Quicksand is a new surface introduced in this game. Although similar in appearance to regular soil, is distinguishable from it by its slow undulating movement. Should the player fall into it, Lara may wade very slowly but will sink deeper and deeper until she is completely submerged. Like being under water when submerged, the oxygen bar will deplete, and if this reaches zero the health bar will decrease and Lara will eventually drown. The player may climb out of quicksand if next to solid ground. In the Crash Site level of the South Pacific Islands section of the game, the swamp contains hidden stepping stones that Lara can use to cross safely.
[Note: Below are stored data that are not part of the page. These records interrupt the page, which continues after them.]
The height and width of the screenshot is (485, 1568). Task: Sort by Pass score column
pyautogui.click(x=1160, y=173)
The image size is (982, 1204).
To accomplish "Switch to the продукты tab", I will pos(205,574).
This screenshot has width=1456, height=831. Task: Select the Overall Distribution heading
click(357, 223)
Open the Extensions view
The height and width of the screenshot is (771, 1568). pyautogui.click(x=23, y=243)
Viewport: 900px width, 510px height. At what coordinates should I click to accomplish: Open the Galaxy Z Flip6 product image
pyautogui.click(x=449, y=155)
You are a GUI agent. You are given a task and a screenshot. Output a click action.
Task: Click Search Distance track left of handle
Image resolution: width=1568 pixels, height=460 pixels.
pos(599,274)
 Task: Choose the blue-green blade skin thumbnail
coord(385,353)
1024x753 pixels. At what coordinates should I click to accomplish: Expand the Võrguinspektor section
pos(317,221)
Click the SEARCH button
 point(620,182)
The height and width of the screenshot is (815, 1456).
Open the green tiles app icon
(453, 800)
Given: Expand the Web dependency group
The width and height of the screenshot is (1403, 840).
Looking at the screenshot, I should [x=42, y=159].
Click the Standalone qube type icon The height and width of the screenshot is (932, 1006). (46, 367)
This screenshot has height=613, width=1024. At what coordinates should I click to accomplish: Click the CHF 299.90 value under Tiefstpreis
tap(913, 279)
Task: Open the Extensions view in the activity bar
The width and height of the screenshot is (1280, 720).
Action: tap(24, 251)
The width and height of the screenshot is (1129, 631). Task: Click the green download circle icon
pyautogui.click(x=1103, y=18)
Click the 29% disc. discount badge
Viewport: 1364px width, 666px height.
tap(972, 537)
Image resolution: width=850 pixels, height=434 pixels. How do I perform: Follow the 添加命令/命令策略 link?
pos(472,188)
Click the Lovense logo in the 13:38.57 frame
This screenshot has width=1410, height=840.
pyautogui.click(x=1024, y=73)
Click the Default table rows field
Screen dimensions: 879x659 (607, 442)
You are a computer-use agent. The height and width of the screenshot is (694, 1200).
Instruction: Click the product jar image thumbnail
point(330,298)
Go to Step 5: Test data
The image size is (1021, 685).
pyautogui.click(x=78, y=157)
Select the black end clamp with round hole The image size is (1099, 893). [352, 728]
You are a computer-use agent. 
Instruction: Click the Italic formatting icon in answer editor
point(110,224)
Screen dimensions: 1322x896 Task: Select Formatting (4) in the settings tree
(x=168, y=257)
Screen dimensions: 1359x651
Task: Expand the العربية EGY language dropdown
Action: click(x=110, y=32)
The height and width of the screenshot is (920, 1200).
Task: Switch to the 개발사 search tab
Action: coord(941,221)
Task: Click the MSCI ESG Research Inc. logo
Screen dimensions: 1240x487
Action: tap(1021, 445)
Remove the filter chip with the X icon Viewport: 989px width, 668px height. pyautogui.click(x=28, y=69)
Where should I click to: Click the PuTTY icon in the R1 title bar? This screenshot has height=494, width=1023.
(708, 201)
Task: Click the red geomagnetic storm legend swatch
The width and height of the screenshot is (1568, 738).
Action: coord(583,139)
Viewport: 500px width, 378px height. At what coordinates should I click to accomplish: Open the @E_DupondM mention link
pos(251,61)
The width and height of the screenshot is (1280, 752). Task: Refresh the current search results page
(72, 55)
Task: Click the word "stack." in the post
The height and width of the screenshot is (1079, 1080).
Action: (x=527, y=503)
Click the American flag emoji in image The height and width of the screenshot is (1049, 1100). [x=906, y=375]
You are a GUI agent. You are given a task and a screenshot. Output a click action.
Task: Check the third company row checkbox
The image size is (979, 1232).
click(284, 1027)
As before, the pistols remains Lara's most basic form of defence. The shotgun, the harpoon gun, the Uzis and the grenade launcher have remained from Tomb Raider II (though the grenade launcher's grenades will now bounce around unless directly hitting a living target, unlike the instant explode-upon-impact style of Tomb Raider II). The small calibre semi-automatic pistols have been replaced by the powerful Desert Eagle. The M16 rifle has been changed to a similar MP5 sub-machine-gun. Also new to Lara's arsenal is the rocket launcher.

On the PlayStation version, saving the game is restricted to the amount of Save Crystals the player has stored in Lara's inventory, something of a combination of the two different save systems featured in the two previous Tomb Raider games. These floating blue crystals can be found throughout each level, but unlike the original Tomb Raider, they do not require the player to save the game at the pick-up spot. The PC version allows the player to save at any point. The developers planned on having the Save Crystal system for the PC version, but they simply weren't able to finish this feature before the end of the development cycle, so the crystals (which in the PC version are green instead of blue) act instead as instant use small medipacks in that version.

The objective of the game remains unchanged, although Tomb Raider III arguably has fewer tombs to explore than the previous games. Instead, most levels take place in a more modern environment, and Tomb Raider introduces an element of stealth into the gameplay. For example, in the Nevada adventure, it is sometimes preferable to sneak past guards instead of fighting them. Being spotted may set off alarms and close doors that are otherwise needed to complete the stage and therefore the player will have no other option than to take a more difficult route. Unlike its predecessors, after completing the India levels, the player can then choose which of the next three areas of the world they want to explore in any order they wish.

Tomb Raider III features the largest tutorial level yet seen in a Tomb Raider game. The assault course from Tomb Raider II is drastically expanded to include exercise of Lara's new moves, target practice and a racetrack to hone the player's handling of the quad bike. Inside the mansion, a secret room can be discovered filled with artefacts and memorabilia from Lara's past adventures. It was the last game of the series to feature Lara's mansion until Tomb Raider: Legend.

The beginning and the final part of every of the first levels in India and England are very close each other, so player may complete the level in low time with hazardous movements.